[Stated problem] Repeat the material with "button" switched to "control" and everything else unchanged. Leave out the pictures.

■ ■ ■ ■ ■

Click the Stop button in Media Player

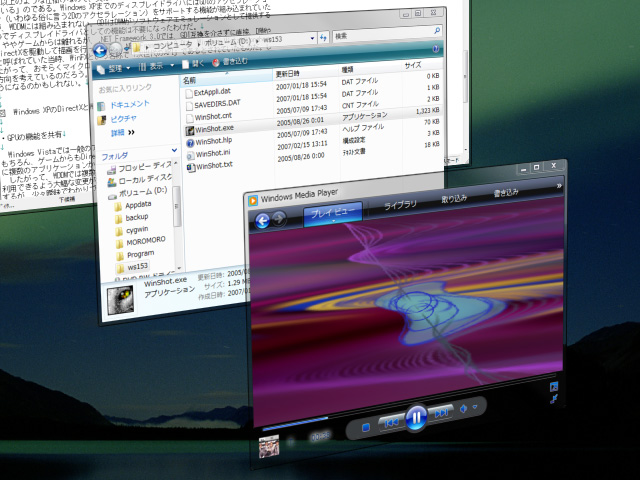click(x=366, y=425)
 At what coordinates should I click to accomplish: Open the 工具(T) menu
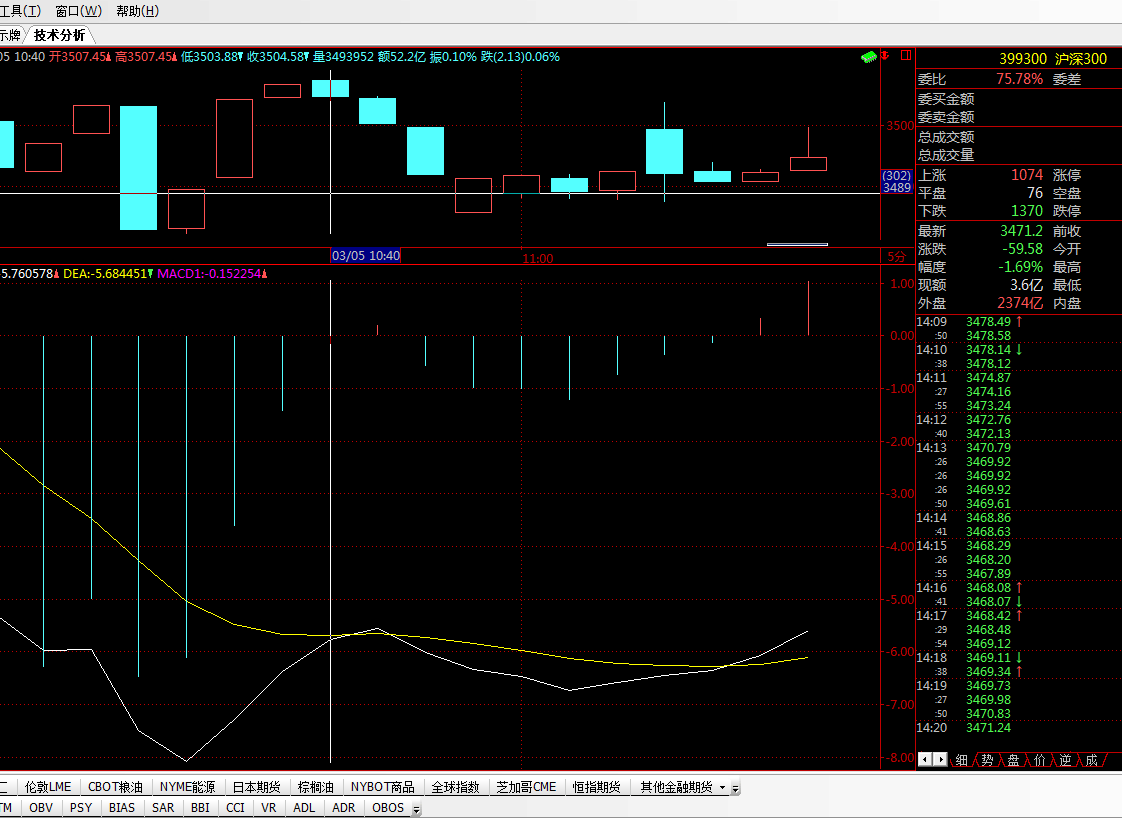tap(20, 11)
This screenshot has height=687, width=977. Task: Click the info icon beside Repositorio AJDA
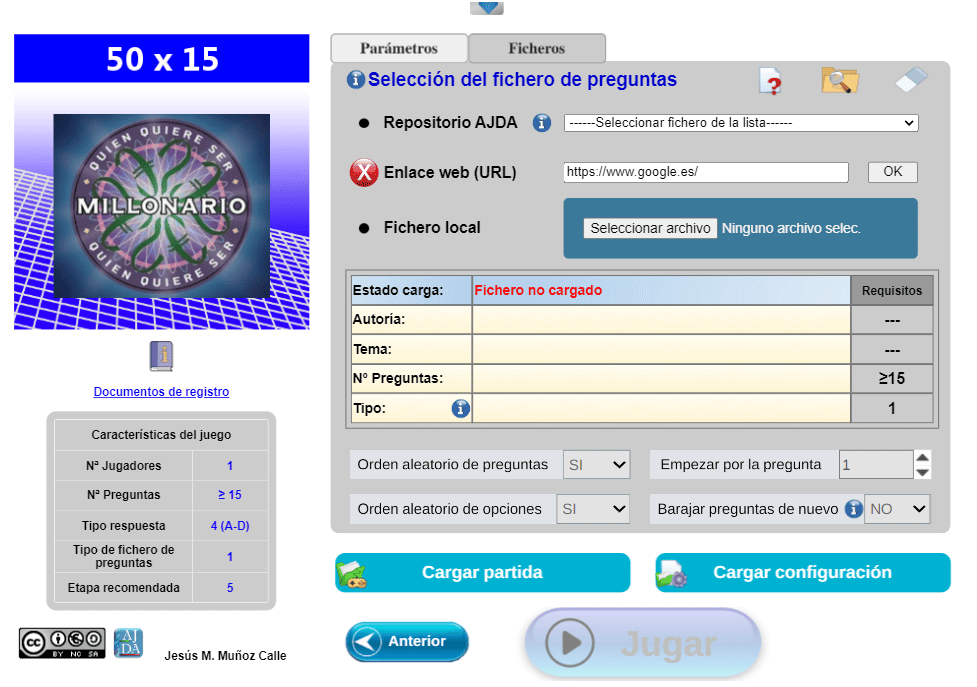542,123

■ ■ ■ ■ ■

[Correct answer]
Click the Stop control in Media Player

click(x=366, y=425)
 At what coordinates should I click to accomplish: Open the 工具(T) menu
tap(20, 11)
This screenshot has height=687, width=977. Task: Click the info icon beside Repositorio AJDA
542,123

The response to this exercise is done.